What the task asks:
Lines that include "tool" make up the answer; copy all of them from the data below.

Records for processing:
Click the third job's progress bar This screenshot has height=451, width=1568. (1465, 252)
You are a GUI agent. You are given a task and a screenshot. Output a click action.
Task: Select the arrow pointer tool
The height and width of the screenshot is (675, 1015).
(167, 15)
--
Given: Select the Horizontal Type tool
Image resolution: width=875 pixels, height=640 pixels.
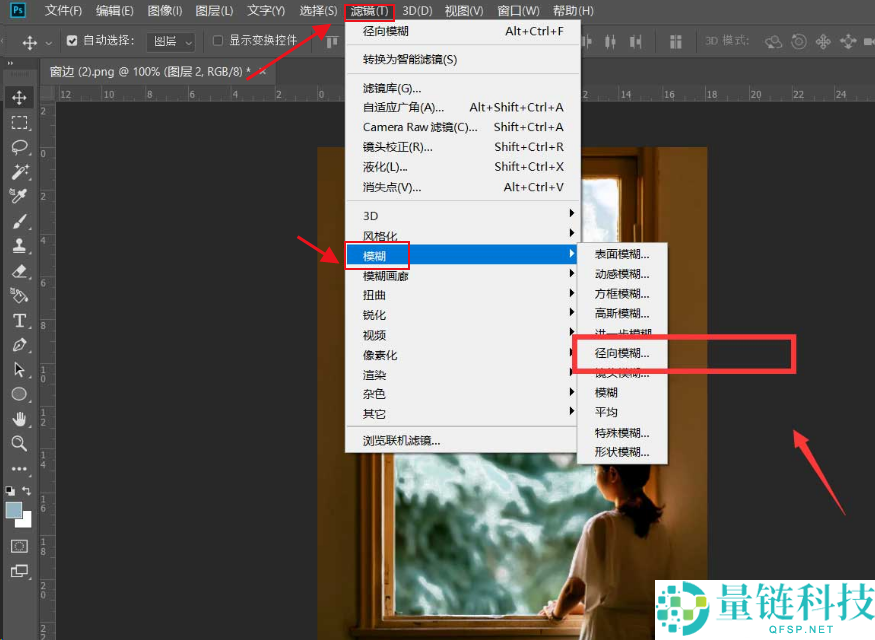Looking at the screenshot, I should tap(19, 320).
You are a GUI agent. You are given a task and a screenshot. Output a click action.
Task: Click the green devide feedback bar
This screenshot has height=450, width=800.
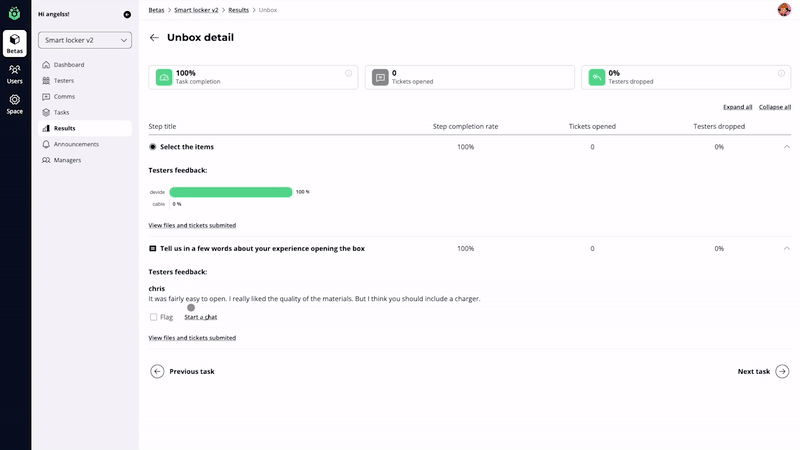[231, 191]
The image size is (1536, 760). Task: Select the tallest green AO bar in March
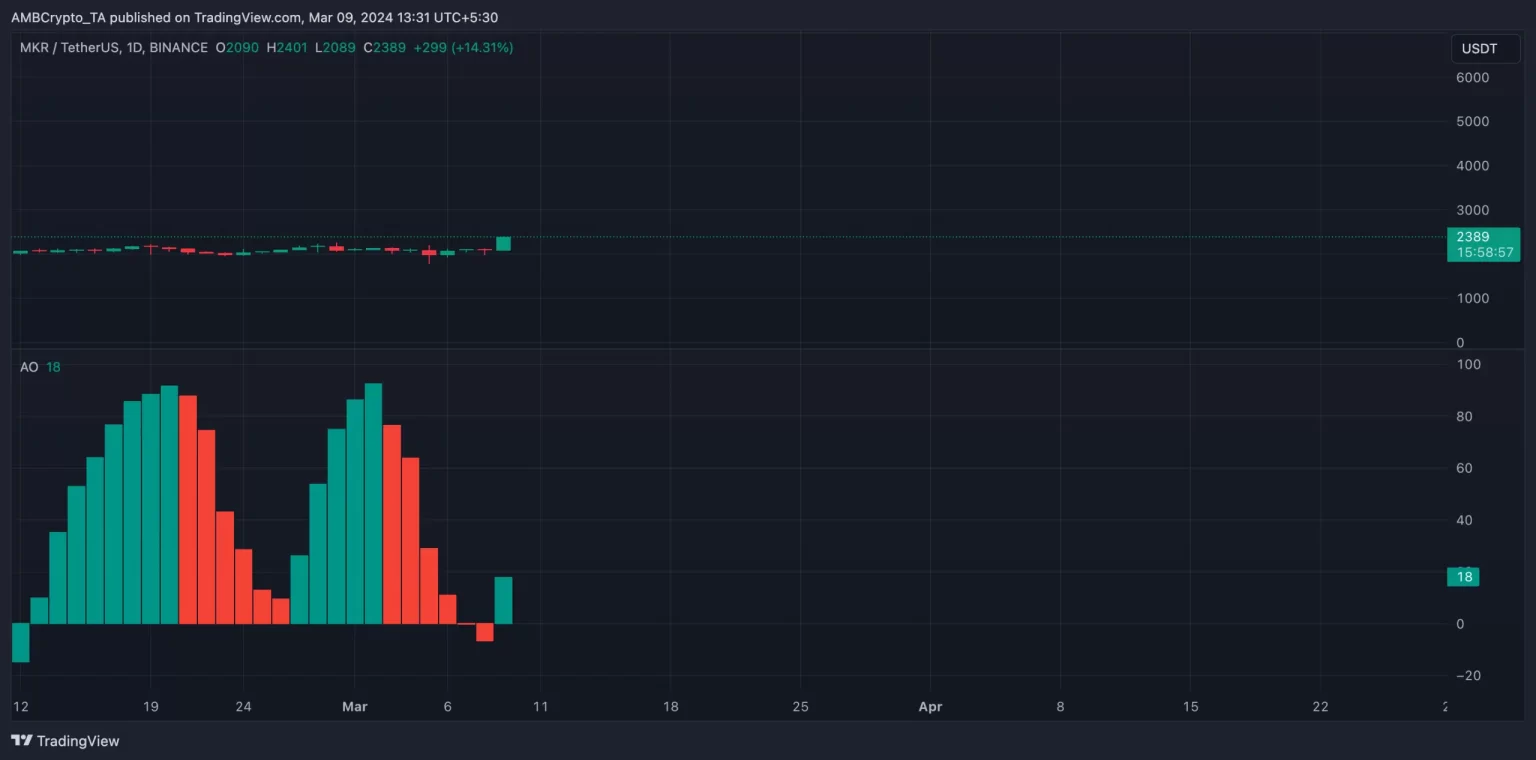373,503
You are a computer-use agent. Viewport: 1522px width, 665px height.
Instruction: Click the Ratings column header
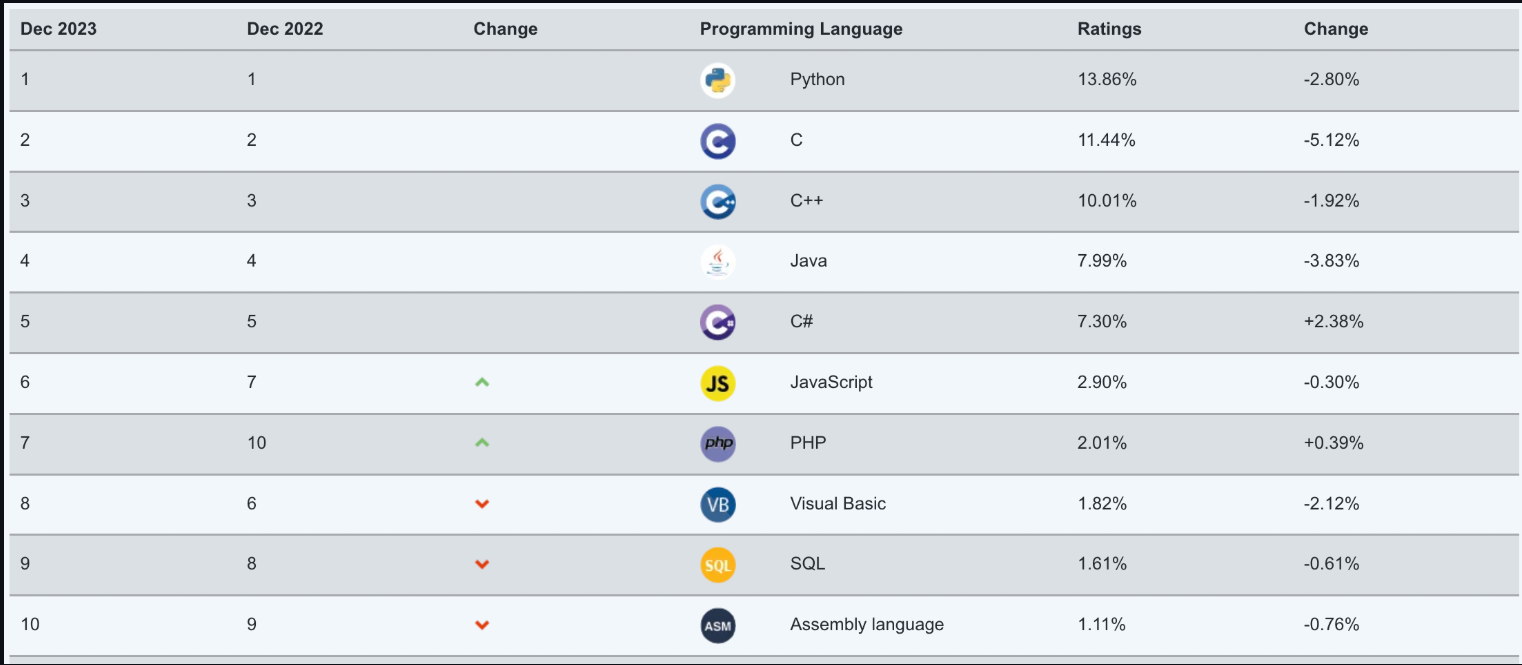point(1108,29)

Your solution:
Task: Select the arrow pointer tool
Given: Select the Horizontal Type tool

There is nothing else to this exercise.